:: Task material
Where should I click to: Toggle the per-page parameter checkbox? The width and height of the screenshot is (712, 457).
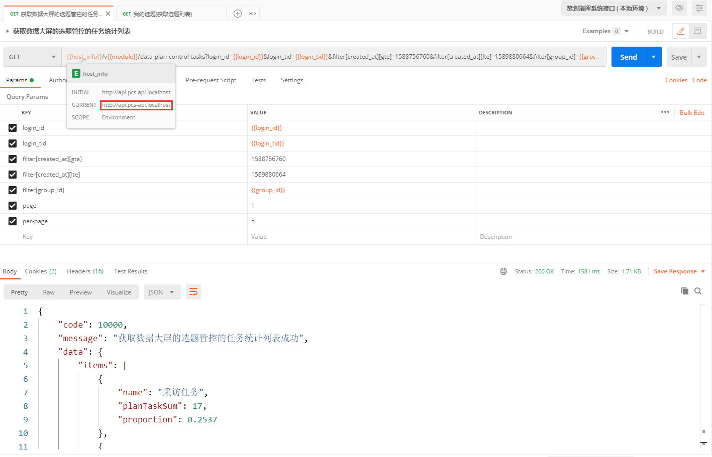pos(13,221)
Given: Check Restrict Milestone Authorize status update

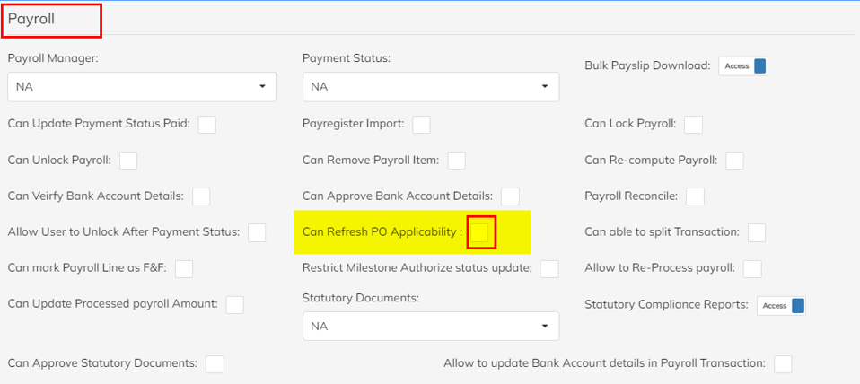Looking at the screenshot, I should click(x=549, y=269).
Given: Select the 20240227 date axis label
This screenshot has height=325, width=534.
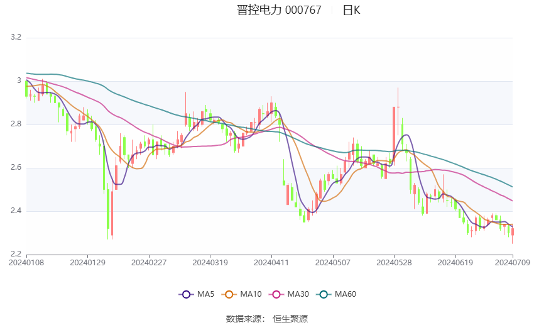Looking at the screenshot, I should [149, 263].
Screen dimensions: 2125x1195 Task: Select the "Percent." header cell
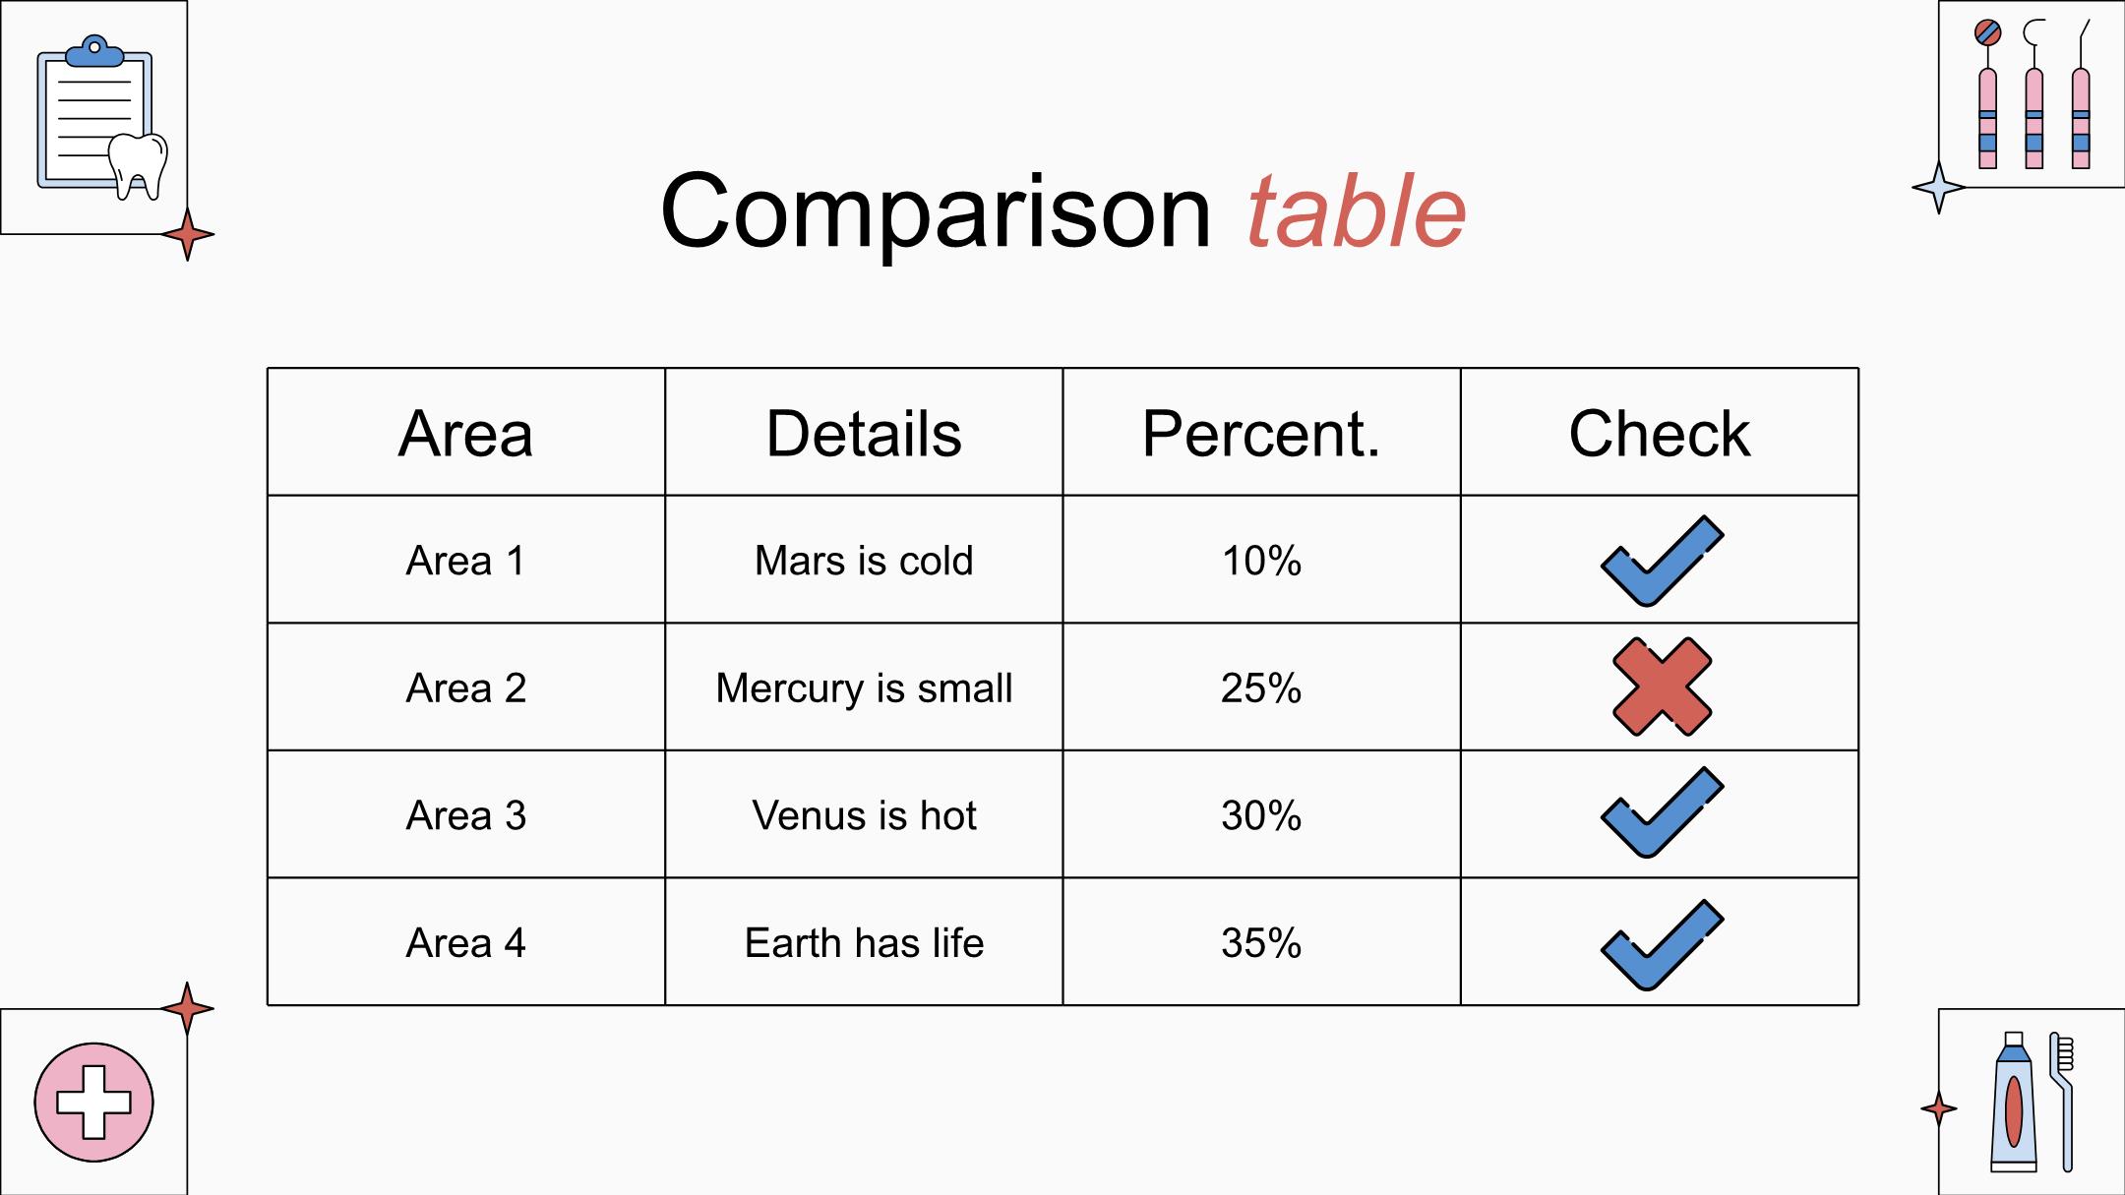(x=1261, y=433)
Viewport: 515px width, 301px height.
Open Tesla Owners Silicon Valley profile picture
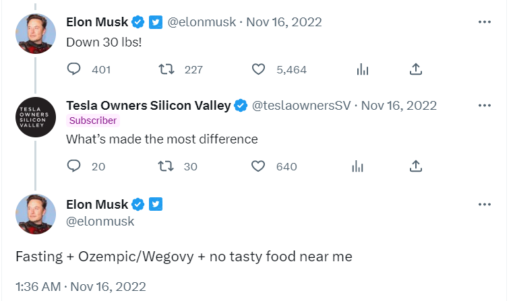(x=35, y=117)
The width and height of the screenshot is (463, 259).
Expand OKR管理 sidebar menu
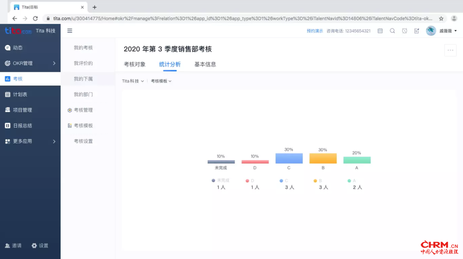(x=30, y=63)
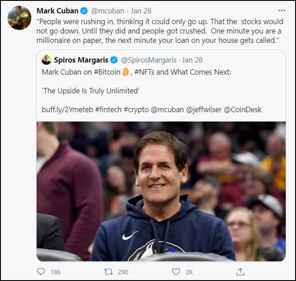Open the #Bitcoin hashtag

105,72
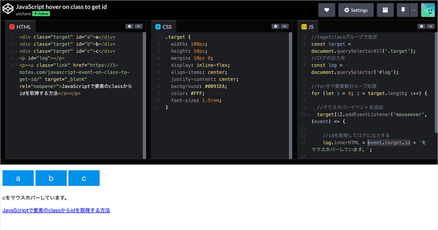Open the HTML panel dropdown chevron
This screenshot has width=438, height=230.
[138, 26]
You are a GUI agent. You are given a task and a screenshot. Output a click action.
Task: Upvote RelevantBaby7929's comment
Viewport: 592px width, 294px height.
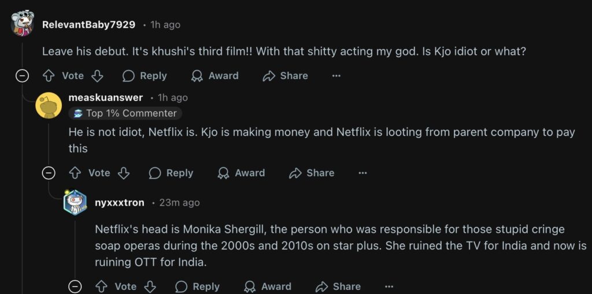pos(49,76)
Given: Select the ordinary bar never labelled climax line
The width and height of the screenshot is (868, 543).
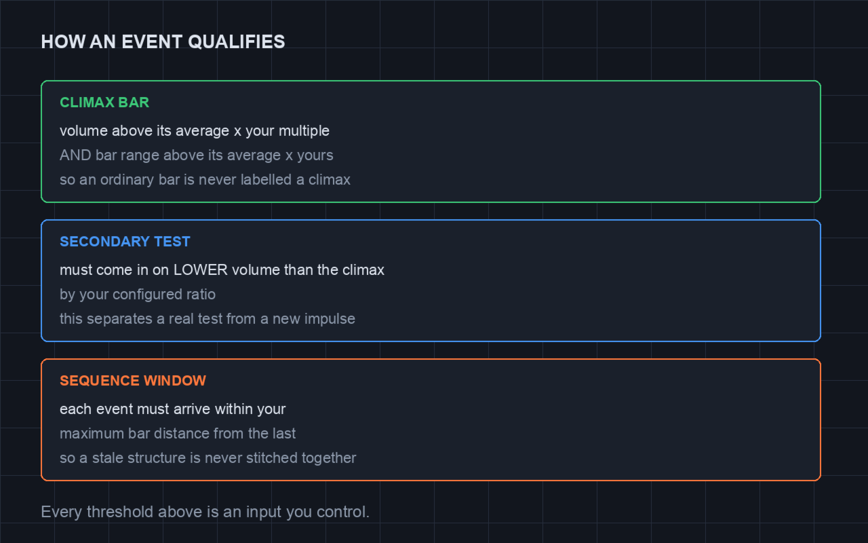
::::
All of the entries above are to be duplicated exactly, with every image left out.

» **Task answer**:
Where should I click to: Toggle the per-page parameter checkbox? The width and height of the screenshot is (712, 457).
pos(13,221)
Given: Check Restrict Milestone Authorize status update

Looking at the screenshot, I should click(x=549, y=269).
Given: Select the 20240227 date axis label
This screenshot has height=325, width=534.
Looking at the screenshot, I should [149, 263].
Screen dimensions: 2125x1195 Task: Select the "Percent." header cell
(x=1261, y=433)
Viewport: 515px width, 301px height.
Open Tesla Owners Silicon Valley profile picture
(x=35, y=117)
The width and height of the screenshot is (463, 259).
Expand OKR管理 sidebar menu
(x=30, y=63)
Open the #Bitcoin hashtag

105,72
Open the HTML panel dropdown chevron
This screenshot has width=438, height=230.
[138, 26]
You are a GUI agent. You are given a task and a screenshot. Output a click action.
Task: Upvote RelevantBaby7929's comment
Viewport: 592px width, 294px height.
pos(49,76)
Given: Select the ordinary bar never labelled climax line
The width and height of the screenshot is (868, 543).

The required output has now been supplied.